Both Prakash and Vimal Kumar lauded Gopichand’s efforts in putting up a world class ultra modern badminton academy and also for getting the right overseas coaches.
Luckily for Gopichand, the sports ministry, the Sports Authority of India (SAI) and the national federation stood by him and that made him to produce such excellent players and results.
In the last one year, the badminton scene has witnessed a big change. Till last season it was all Saina and Sindhu. See the transformation within a few months. Now everyone is talking about Srikanth, Sai Praneeth, Prannoy with Kashyap and Jayaram waiting in the wings. Srikanth himself has returned from a stress fracture in his right ankle he suffered soon after Rio and it took three months for him to recover.
It’s not only Srikanth, who is in the limelight entering three Superseries finals this year. He lost the third final against his friend Sai Praneeth at the Singapore Open. Praneeth also won the Thailand Open.

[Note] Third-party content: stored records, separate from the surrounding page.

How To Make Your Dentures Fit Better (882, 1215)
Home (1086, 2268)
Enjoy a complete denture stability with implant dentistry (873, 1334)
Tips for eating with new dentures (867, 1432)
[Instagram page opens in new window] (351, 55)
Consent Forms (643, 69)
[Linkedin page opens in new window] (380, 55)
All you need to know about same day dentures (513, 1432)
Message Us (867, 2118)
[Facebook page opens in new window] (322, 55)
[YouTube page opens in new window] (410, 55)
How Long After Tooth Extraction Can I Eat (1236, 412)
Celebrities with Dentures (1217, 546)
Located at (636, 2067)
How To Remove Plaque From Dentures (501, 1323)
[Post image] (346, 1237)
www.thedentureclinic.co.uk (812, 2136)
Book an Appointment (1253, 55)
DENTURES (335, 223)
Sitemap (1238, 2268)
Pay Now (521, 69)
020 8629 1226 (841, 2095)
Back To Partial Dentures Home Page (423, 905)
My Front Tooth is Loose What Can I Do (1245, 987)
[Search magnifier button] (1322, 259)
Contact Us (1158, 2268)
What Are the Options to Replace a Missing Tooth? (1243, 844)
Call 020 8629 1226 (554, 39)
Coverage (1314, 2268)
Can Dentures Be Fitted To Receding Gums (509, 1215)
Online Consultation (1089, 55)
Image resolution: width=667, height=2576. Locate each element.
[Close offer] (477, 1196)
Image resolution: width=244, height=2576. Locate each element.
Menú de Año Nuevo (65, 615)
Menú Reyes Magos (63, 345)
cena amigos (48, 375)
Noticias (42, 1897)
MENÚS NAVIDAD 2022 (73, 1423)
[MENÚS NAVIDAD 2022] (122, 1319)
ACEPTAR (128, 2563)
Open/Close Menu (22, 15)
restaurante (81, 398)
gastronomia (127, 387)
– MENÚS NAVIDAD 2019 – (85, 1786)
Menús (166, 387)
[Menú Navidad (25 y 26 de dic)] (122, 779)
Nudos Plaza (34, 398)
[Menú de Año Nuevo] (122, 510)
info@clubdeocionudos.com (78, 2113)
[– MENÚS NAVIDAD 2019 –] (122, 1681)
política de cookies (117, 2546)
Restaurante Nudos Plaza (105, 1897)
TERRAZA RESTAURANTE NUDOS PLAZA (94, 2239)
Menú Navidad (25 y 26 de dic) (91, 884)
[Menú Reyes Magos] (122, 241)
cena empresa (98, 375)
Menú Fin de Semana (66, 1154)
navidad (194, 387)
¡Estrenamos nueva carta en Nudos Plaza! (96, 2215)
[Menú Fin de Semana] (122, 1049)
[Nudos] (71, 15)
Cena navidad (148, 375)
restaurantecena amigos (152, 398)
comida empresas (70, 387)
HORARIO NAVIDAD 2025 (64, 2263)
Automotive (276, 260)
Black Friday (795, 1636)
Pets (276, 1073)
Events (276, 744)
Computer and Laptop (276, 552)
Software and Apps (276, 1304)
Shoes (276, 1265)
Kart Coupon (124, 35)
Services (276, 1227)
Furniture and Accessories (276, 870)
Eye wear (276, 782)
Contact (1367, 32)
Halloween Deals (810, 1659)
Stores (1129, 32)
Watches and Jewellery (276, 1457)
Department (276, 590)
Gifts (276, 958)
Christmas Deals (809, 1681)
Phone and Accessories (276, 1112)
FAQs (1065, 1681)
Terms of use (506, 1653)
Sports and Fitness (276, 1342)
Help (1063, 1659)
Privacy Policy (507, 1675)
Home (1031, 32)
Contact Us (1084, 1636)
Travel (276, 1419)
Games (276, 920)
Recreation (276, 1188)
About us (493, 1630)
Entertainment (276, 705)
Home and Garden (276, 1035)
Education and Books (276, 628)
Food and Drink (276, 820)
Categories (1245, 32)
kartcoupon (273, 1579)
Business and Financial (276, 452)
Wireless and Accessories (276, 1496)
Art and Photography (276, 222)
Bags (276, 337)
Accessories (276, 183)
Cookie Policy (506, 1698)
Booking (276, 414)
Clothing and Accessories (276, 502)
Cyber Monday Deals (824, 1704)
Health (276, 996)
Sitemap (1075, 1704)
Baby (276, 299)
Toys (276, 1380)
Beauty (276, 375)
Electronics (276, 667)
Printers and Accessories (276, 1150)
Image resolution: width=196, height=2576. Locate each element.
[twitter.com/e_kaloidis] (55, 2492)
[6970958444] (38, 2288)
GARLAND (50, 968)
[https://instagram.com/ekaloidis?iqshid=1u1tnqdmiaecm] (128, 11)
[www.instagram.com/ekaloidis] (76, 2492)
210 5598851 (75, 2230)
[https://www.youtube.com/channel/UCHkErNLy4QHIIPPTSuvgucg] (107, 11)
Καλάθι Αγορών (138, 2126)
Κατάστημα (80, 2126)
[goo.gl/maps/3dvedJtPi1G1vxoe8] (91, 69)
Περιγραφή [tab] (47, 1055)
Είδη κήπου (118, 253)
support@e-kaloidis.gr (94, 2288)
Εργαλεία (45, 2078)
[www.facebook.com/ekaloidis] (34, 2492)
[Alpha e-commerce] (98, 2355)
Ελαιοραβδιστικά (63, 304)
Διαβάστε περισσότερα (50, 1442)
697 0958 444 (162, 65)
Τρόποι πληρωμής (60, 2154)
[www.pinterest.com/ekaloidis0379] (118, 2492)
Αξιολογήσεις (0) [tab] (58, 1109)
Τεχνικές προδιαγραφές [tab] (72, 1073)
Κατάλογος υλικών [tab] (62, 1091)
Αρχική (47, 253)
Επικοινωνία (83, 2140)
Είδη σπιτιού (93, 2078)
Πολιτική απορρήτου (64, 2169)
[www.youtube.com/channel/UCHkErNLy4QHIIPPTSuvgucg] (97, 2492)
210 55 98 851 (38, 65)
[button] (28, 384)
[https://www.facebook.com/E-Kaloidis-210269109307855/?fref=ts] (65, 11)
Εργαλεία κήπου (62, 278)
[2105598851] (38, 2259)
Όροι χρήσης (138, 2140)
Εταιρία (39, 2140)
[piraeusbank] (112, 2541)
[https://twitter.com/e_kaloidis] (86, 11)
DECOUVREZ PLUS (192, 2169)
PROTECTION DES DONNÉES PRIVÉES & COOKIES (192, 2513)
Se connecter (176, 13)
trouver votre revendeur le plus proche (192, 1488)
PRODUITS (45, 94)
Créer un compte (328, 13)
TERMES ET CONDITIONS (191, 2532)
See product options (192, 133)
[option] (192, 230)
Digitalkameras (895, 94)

Talking of the two, people seem to have forgotten what Prannoy did at the Indonesian Open. In a sensational display, he removed former world champion Lee Chong Wei and Chen Long on successive days and was unlucky to lose in the semifinals; otherwise it would have been an all-India final at Jakarta.
Both Srikanth and Praneeth are seen as best bets at the upcoming world championships at Glasgow, Scotland, and Prannoy and — if Kashyap and Jayaram are injury-free — India can have their best ever world championships.
The fact that so many young players are fighting to be in the world’s top 10 is a big thing for Indian badminton. Srikanth literally gatecrashed into the top 10 after his victories at the Indonesian and Australian Open. The others are not very far.
Just as the men kept pushing themselves, Saina and Sindhu have unexpectedly struck a poor patch. It is for Vimal Kumar and Gopichand to get them back on the rails. Their losses in recent tournaments were inexplicable, unless they have any fitness problems.
If everyone is fit and in form the Year 2017 could be of India’s.